▶ Assignment: The answer must be only the lines below from the one holding "Where should I" down to the one holding "Image resolution: width=1366", ends included, printed exactly; please omit all pictures.

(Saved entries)

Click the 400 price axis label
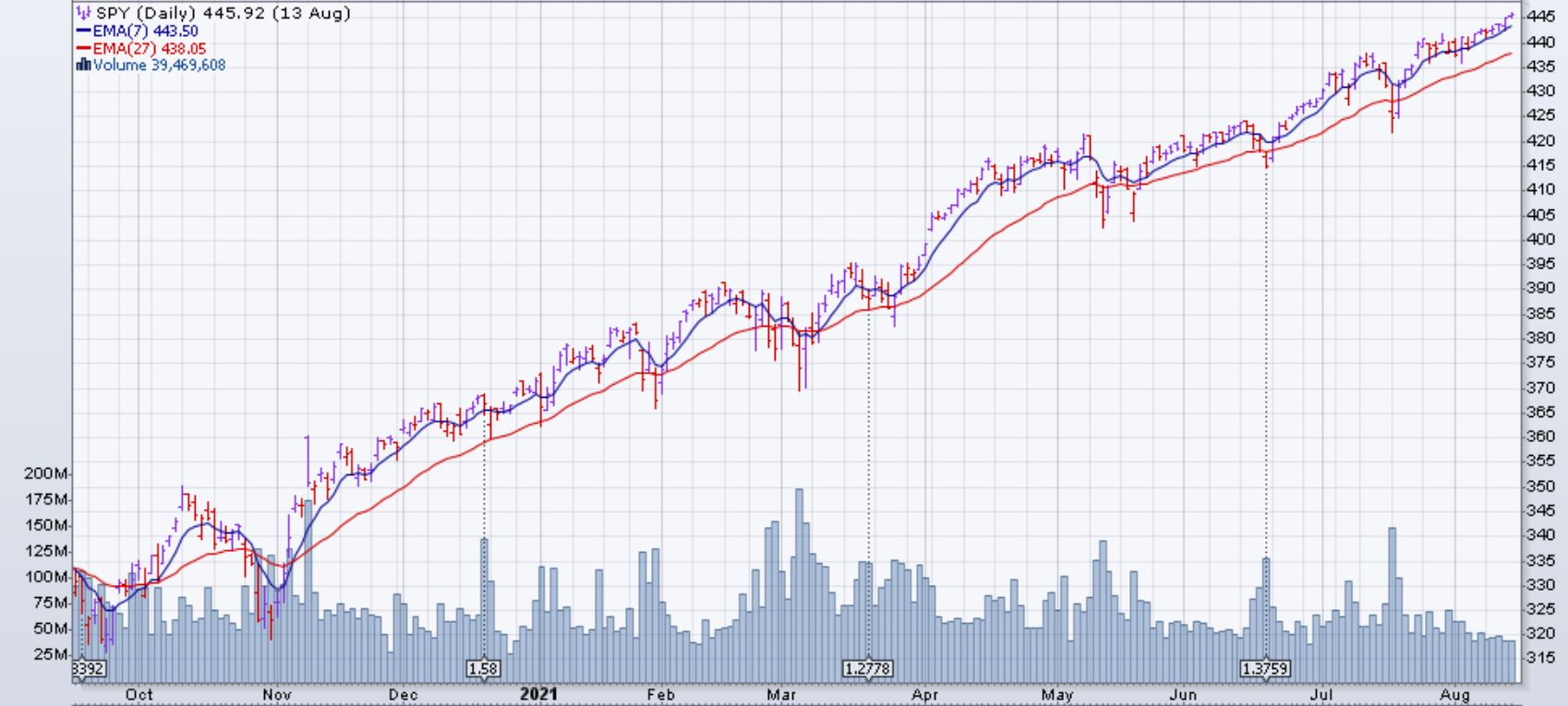This screenshot has width=1568, height=706. 1540,239
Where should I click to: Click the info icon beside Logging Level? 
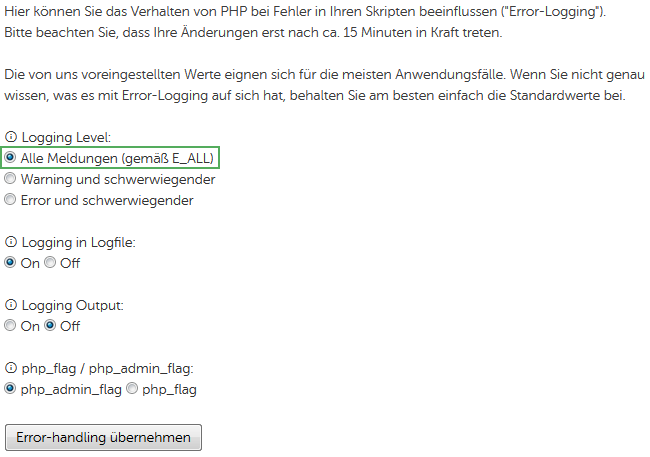click(11, 136)
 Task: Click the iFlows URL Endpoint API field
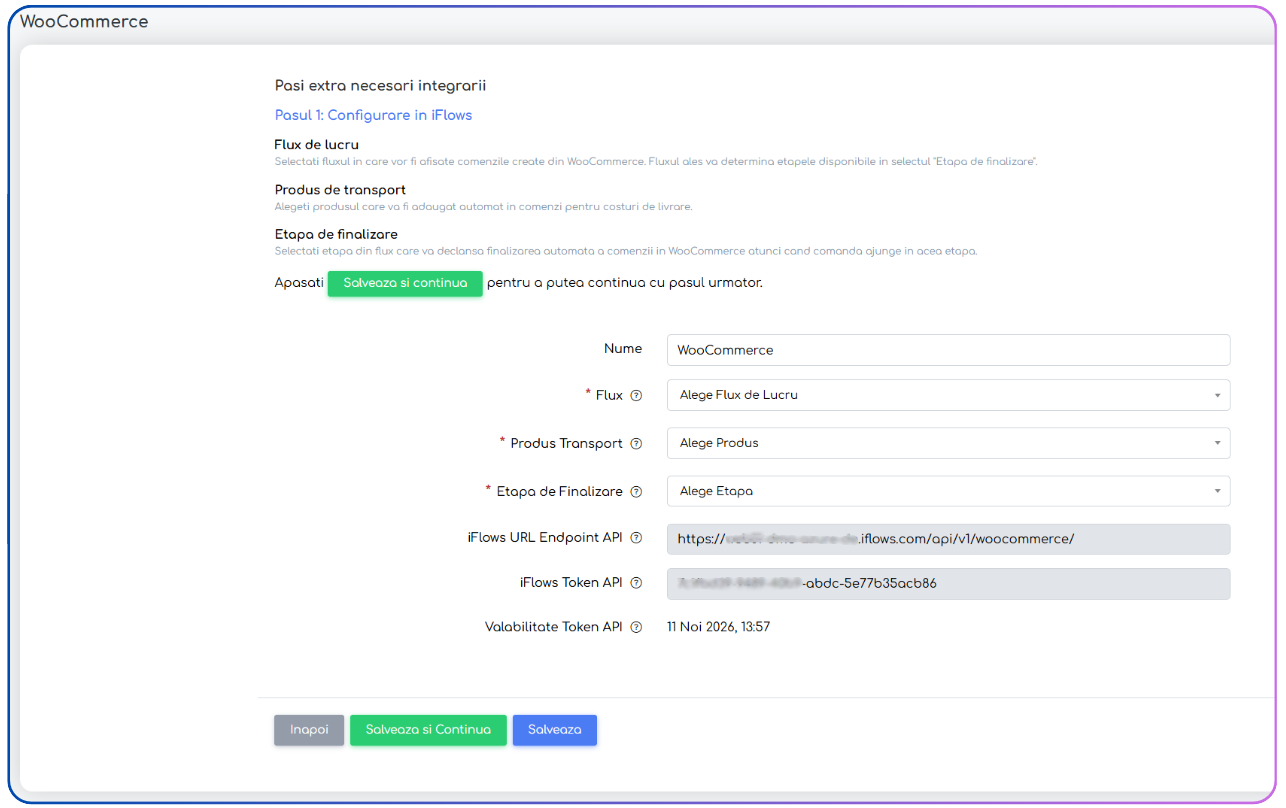point(948,539)
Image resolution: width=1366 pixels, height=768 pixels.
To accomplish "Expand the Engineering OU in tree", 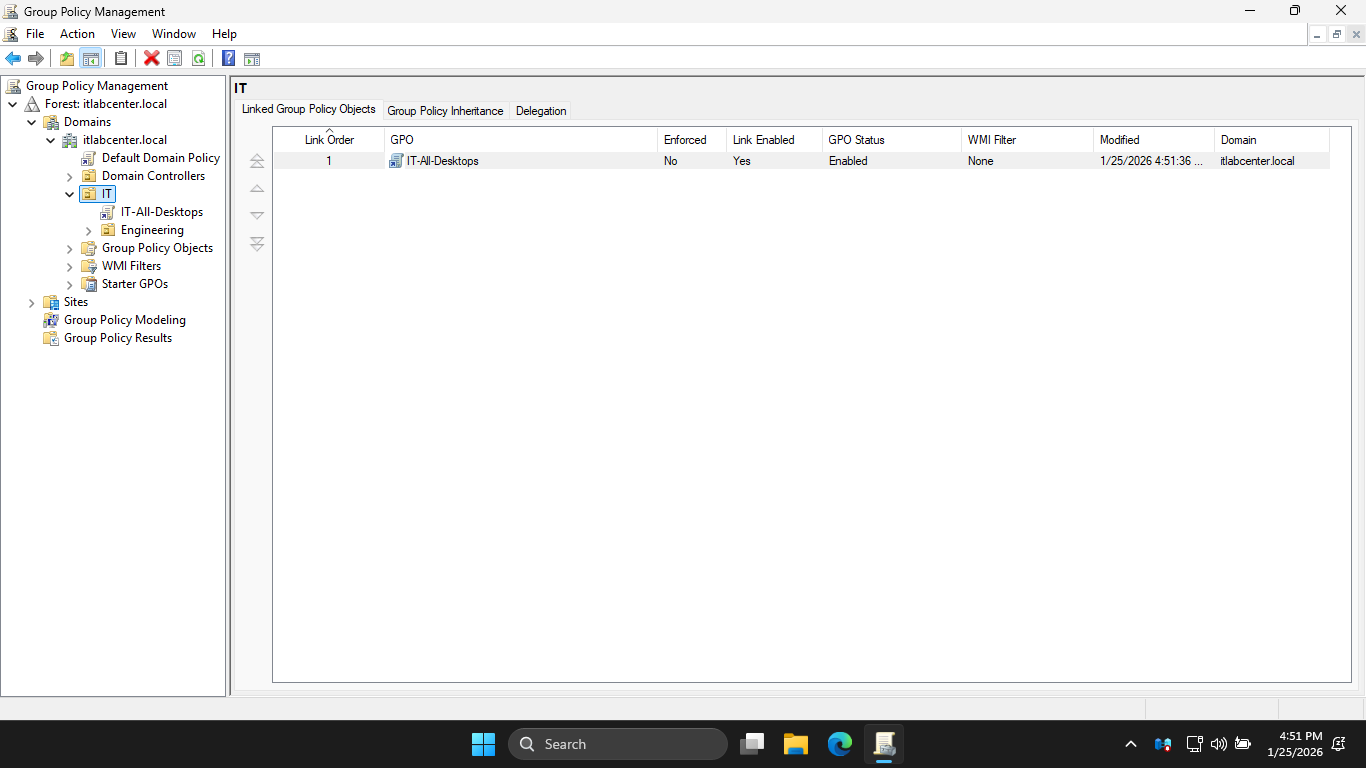I will click(89, 230).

▶ Exercise solution:
Where should I click to: Click the info icon beside Logging Level? 
click(11, 136)
 Task: Click the iFlows URL Endpoint API field
point(948,539)
Image resolution: width=1366 pixels, height=768 pixels.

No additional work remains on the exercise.